” Demikianlah ia termenung dan merasa patah hati duduk
jongkok sendirian di jalan utama tidak jauh dari Buddha dan membuat goresan
enam belas garis di atas tanah yang menggambarkan enam belas kejadian. Arti
dari enam belas garis itu adalah sebagai berikut:
1. “Tidak seperti Pangeran Siddhattha ini, aku tidak
memenuhi Kesempurnaan Kedermawanan dalam kehidupan lampauku. Oleh karena itu,
aku tidak dapat disamakan dengan Pangeran.” Dengan pikiran seperti ini, Màra
menarik garis pertama.
2. “Tidak seperti Pangeran Siddhattha ini, aku tidak
memenuhi Kesempurnaan Moralitas dalam kehidupan lampauku. Oleh karena itu, aku
tidak dapat disamakan dengan Pangeran.” Dengan pikiran seperti ini, Màra
menarik garis kedua.
3. “Tidak seperti Pangeran Siddhattha ini, aku tidak
memenuhi Kesempurnaan Melepaskan keduniawian dalam kehidupan lampauku. Oleh
karena itu, aku tidak dapat disamakan dengan Pangeran.” Dengan pikiran seperti
ini, Màra menarik garis ketiga.
4. “Tidak seperti Pangeran Siddhattha ini, aku tidak
memenuhi Kesempurnaan Kebijaksanaan dalam kehidupan lampauku. Oleh karena itu,
aku tidak dapat disamakan dengan Pangeran.” Dengan pikiran seperti ini, Màra
menarik garis keempat.
5. “Tidak seperti Pangeran Siddhattha ini, aku tidak
memenuhi Kesempurnaan Usaha dalam kehidupan lampauku. Oleh karena itu, aku
tidak dapat disamakan dengan Pangeran.” Dengan pikiran seperti ini, Màra
menarik garis kelima.
6. “Tidak seperti Pangeran Siddhattha ini, aku tidak
memenuhi Kesempurnaan Kesabaran dalam kehidupan lampauku. Oleh karena itu, aku
tidak dapat disamakan dengan Pangeran.” Dengan pikiran seperti ini, Màra
menarik garis keenam.
7. “Tidak seperti Pangeran Siddhattha ini, aku tidak
memenuhi Kesempurnaan Kejujuran dalam kehidupan lampauku.

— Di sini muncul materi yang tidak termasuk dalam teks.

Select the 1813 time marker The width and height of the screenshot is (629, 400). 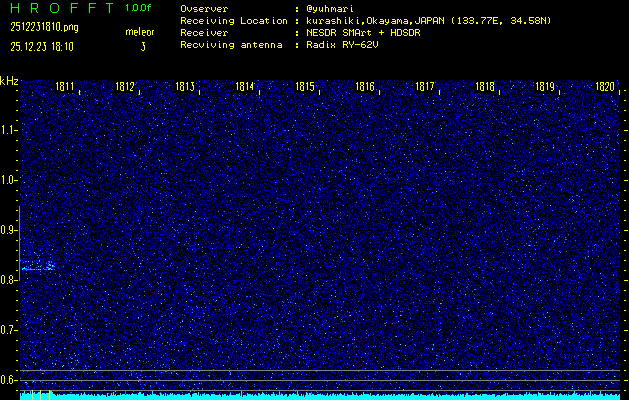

Oleh karena itu, aku
tidak dapat disamakan dengan Pangeran.” Dengan pikiran seperti ini, Màra
menarik garis ketujuh.
8. “Tidak seperti Pangeran Siddhattha ini, aku tidak
memenuhi Kesempurnaan Tekad dalam kehidupan lampauku. Oleh karena itu, aku
tidak dapat disamakan dengan Pangeran.” Dengan pikiran seperti ini, Màra
menarik garis kedelapan.
9. “Tidak seperti Pangeran Siddhattha ini, aku tidak
memenuhi Kesempurnaan Cinta kasih dalam kehidupan lampauku. Oleh karena itu,
aku tidak dapat disamakan dengan Pangeran.” Dengan pikiran seperti ini, Màra
menarik garis kesembilan.
10. “Tidak seperti Pangeran Siddhattha ini, aku tidak
memenuhi Kesempurnaan Ketenangseimbangan dalam kehidupan lampauku. Oleh karena
itu, aku tidak dapat disamakan dengan Pangeran.” Dengan pikiran seperti ini,
Màra menarik garis kesepuluh.
11. “Tidak seperti Pangeran Siddhattha ini, aku tidak
memenuhi Sepuluh Kesempurnaan dalam kehidupan lampauku untuk memperoleh
pengetahuan mengenai pikiran dan kehendak makhluk-makhluk lain
(indriyaparopariyatti Nàna) yang tidak lazim bagi makhluk-makhluk biasa. Oleh
karena itu, aku tidak dapat disamakan dengan Pangeran.” Dengan pikiran seperti
ini, Màra menarik garis kesebelas.
12. “Tidak seperti Pangeran Siddhattha ini, aku tidak
memenuhi Sepuluh Kesempurnaan dalam kehidupan lampauku untuk memperoleh
pengetahuan mengenai sifat dan watak makhluk-makhluk lain (àsayànusaya Nàna)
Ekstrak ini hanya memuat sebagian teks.